ClauLock is now a tri-platform tool. The Windows port adds native binaries with a Windows-native keystore (DPAPI), a Windows-native IPC transport (Named Pipes) with peer authentication, and locked memory for the encryption key — symmetric with the macOS Keychain and Linux secret-service paths that have shipped since v0.1.0.

Install on Windows: `irm https://claulock.com/install.ps1 | iex`. The PowerShell installer mirrors the macOS / Linux flow — verify, extract to your user-local app data, add to PATH. macOS and Linux paths are unchanged.

Outstanding for upcoming releases: a fully Rust-native installer flow for Windows, a Microsoft Store / winget submission, and a desktop UI Windows bundle.

Three CRITICAL fixes that unblocked the public install paths:

1) install.sh shipped with a literal `__MINISIGN_PUBKEY_PLACEHOLDER__` — the build never substituted it, so curl-pipe-sh fell through to a runtime fetch from a path that 404'd. Fix: embed the real pubkey (id 82B01474F764C7B2) in the proper two-line minisign format and correct the fallback URL to where the mirror actually stores it.

2) v0.1.0 release tarballs were missing the `clsec-scrub` binary, which `clsec install` requires.

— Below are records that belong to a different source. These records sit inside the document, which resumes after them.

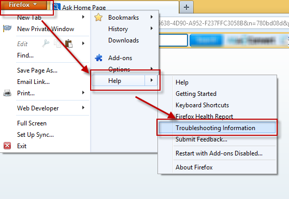Expand the Web Developer submenu arrow
The image size is (289, 199).
(83, 107)
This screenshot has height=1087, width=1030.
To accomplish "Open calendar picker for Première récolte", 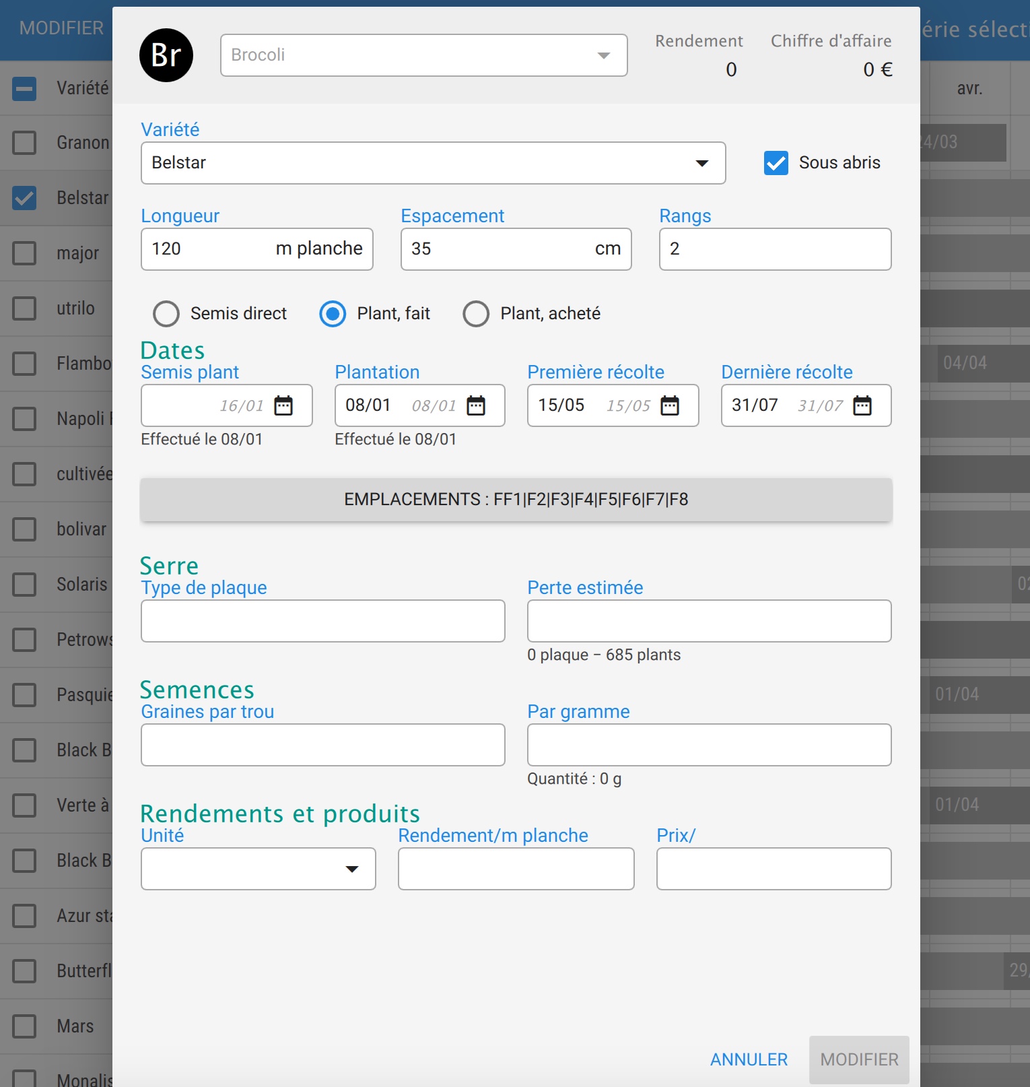I will pos(670,405).
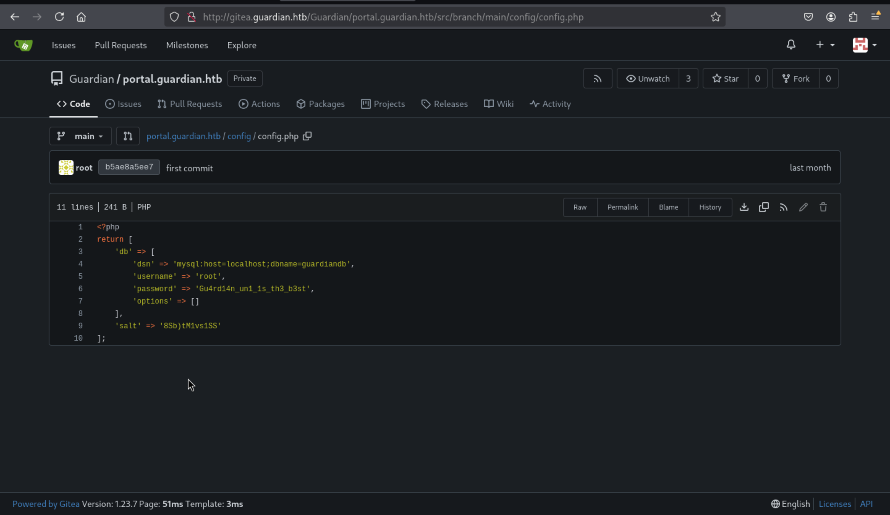Expand the main branch dropdown
890x515 pixels.
[81, 136]
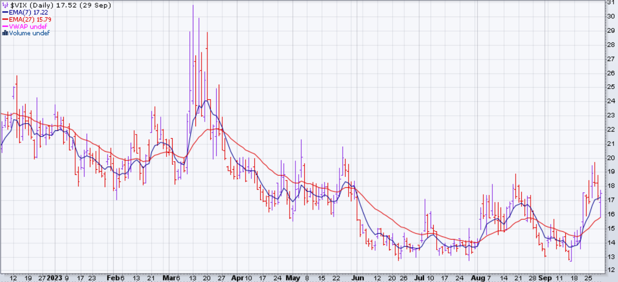Select the Mar month marker on axis
This screenshot has height=282, width=618.
[168, 278]
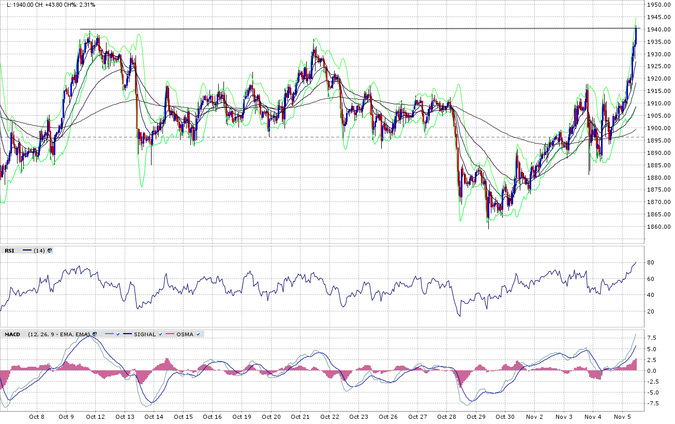Click the RSI period value (14)
The height and width of the screenshot is (424, 675).
[39, 250]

Fix: add `clsec-scrub` to release.yml's CLAULOCK_BINARIES and the tap formula's File.exist? install loop. v0.1.1+ tarballs ship all five binaries.

3) .deb / .rpm / .pkg builders hardcoded LICENSE-MIT in their file lists, but LICENSE-MIT was removed in the v0.1.0 license restructure. Fix: handle both the legacy v0.1.0 set (LICENSE-MIT + LICENSE-APACHE) and the v0.1.1+ set (LICENSE-APACHE + LICENSE-BSL + NOTICE) gracefully.

Plus a sweep of audit findings: README badges, SECURITY.md verification URLs, packaging/keys/README.md, CLA.md, threat-model cosign example, brand-page key-link 404s — all corrected to point at github.com/Mackint0uch/claulock-releases (the public mirror) instead of the still-private source repo.

ClauLock is now public. Install with `curl -fsSL https://claulock.com/install.sh | sh` on macOS 13+ or a modern Linux.

What's in the box: encrypted vault (XChaCha20-Poly1305 + Argon2id), local daemon, 16 MCP tools for Claude Code, Tauri UI for unlock/reveal/approve, importers for .env / 1Password / Doppler, rotation queue with overdue notifications, per-secret usage timeline, audit log with deep-link filtering.

Release artifacts are signed with minisign + Sigstore cosign and include SLSA provenance. Verify by hand following packaging/RELEASE.md.

The Tauri UI now surfaces rotation due-dates prominently: a red banner on the Secrets page counts every overdue secret and deep-links to a filtered rotation queue. The queue itself is sortable and shows 'days overdue' at a glance.

Each secret has a new usage timeline panel showing the last 30 days of unlocks, reveals, and exec uses, with one click to open the audit log pre-filtered to that secret.

Metadata (tags, rotation policy, description) is editable inline from the Secrets detail drawer — no modal, no round-trip.

The scrubber watches every byte leaving the wrapped command and replaces any substring matching a vault secret with the original {{NAME}} placeholder before it reaches Claude. This catches the common leak path where a tool prints the value it was given (auth failures, debug output, badly scoped set -x).

Error messages across CLI + UI now flow through a single formatter so 'vault is locked' reads identically whether it's a Bash tool call or a /secrets page load.